Comprehensive sex education is a critical component of sexual and reproductive health care.

Developing a healthy sexuality is a core developmental milestone for child and adolescent health.

Youth need developmentally appropriate information about their sexuality and how it relates to their bodies, community, culture, society, mental health, and relationships with family, peers, and romantic partners.

AAP supports broad access to comprehensive sex education, wherein all children and adolescents have access to developmentally appropriate, evidence-based education that provides the knowledge they need to:

  • Develop a safe and positive view of sexuality.
  • Build healthy relationships.
  • Make informed, safe, positive choices about their sexuality and sexual health.
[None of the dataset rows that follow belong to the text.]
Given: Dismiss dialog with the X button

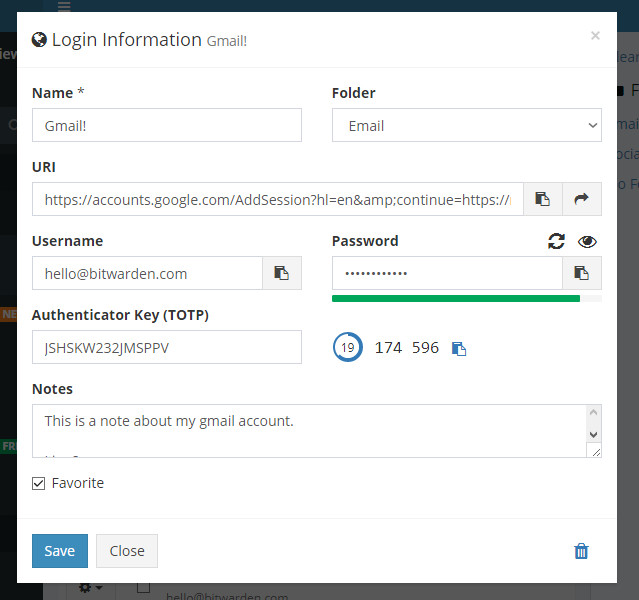Looking at the screenshot, I should click(595, 36).
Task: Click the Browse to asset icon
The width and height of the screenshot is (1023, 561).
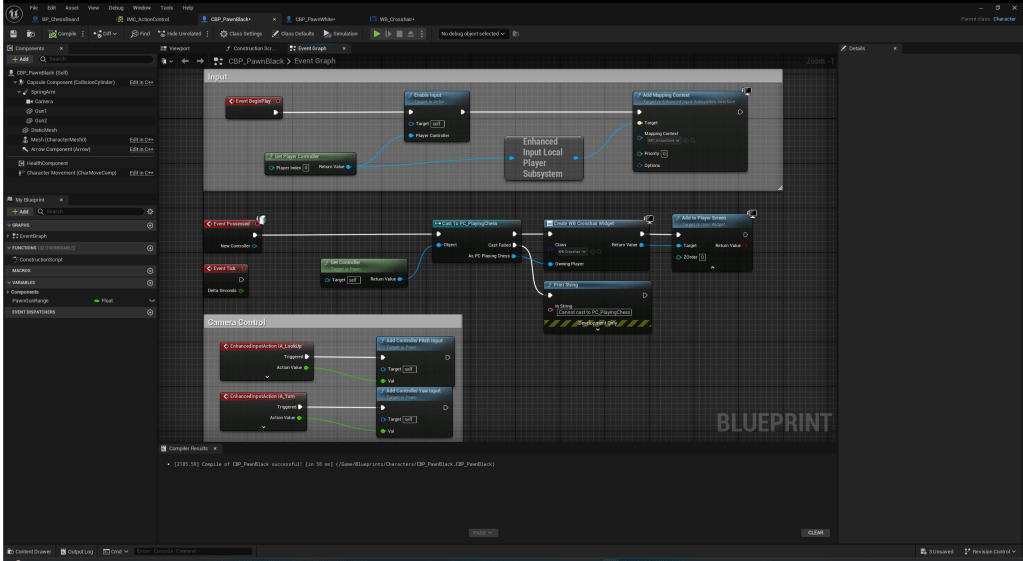Action: click(x=28, y=33)
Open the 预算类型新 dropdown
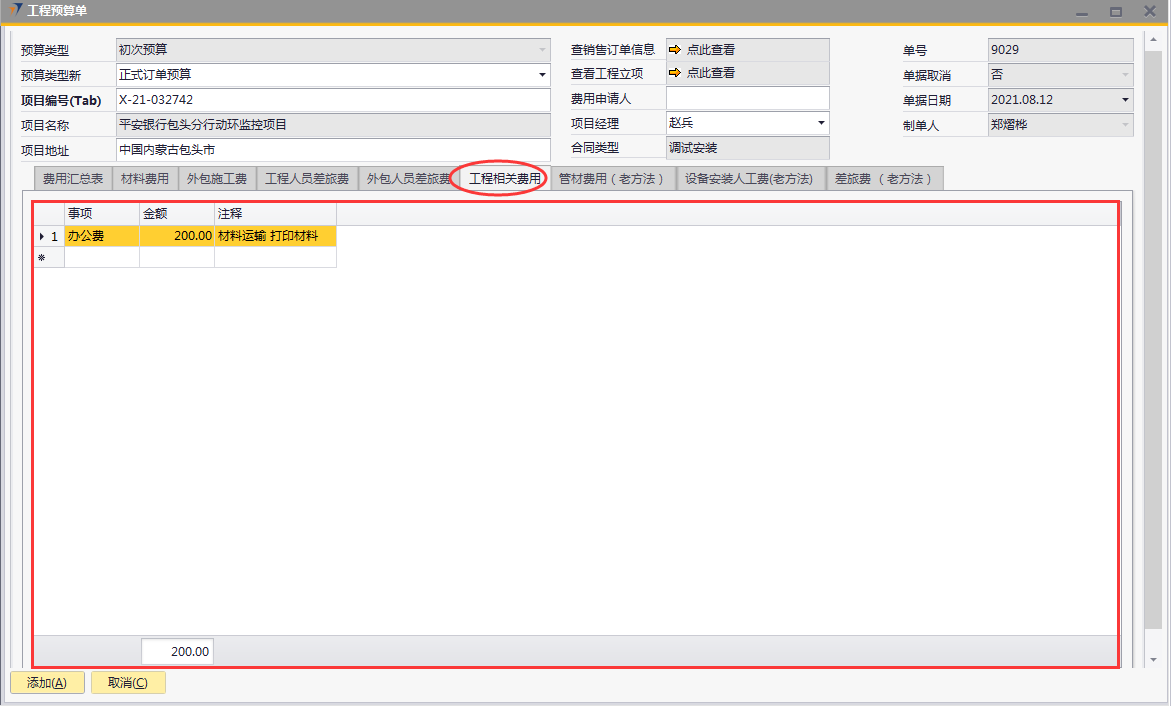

Comprehensive sex education involves teaching about all aspects of human sexuality, including:

  • Cyber solicitation/bullying.
  • Healthy sexual development.
  • Body image.
  • Sexual orientation.
  • Gender identity.
  • Pleasure from sex.
  • Sexual abuse.
  • Sexual behavior.
  • Sexual reproduction.
  • Sexually transmitted infections (STIs).
  • Abstinence.
  • Contraception.
  • Interpersonal relationships.
  • Reproductive coercion.
  • Reproductive rights.
  • Reproductive responsibilities.

Comprehensive sex education programs have several common elements:

  • Utilize evidence-based, medically accurate curriculum that can be adapted for youth with disabilities.
  • Employ developmentally appropriate information, learning strategies, teaching methods, and materials.
  • Human development , including anatomy, puberty, body image, sexual orientation, and gender identity.
  • Relationships , including families, peers, dating, marriage, and raising children.
  • Personal skills , including values, decision making, communication, assertiveness, negotiation, and help-seeking.
  • Sexual behavior , including abstinence, masturbation, shared sexual behavior, pleasure from esx, and sexual dysfunction across the lifespan.
  • Sexual health , including contraception, pregnancy, prenatal care, abortion, STIs, HIV and AIDS, sexual abuse, assault, and violence.
  • Society and culture , including gender roles, diversity, and the intersection of sexuality and the law, religion, media, and the arts.
  • Create an opportunity for youth to question, explore, and assess both personal and societal attitudes around gender and sexuality.
  • Focus on personal practices, skills, and behaviors for healthy relationships, including an explicit focus on communication, consent, refusal skills/accepting rejection, violence prevention, personal safety, decision making, and bystander intervention.
  • Help youth exercise responsibility in sexual relationships.
  • Include information on how to come forward if a student is being sexually abused.
  • Address education from a trauma-informed, culturally responsive approach that bridges mental, emotional, and relational health.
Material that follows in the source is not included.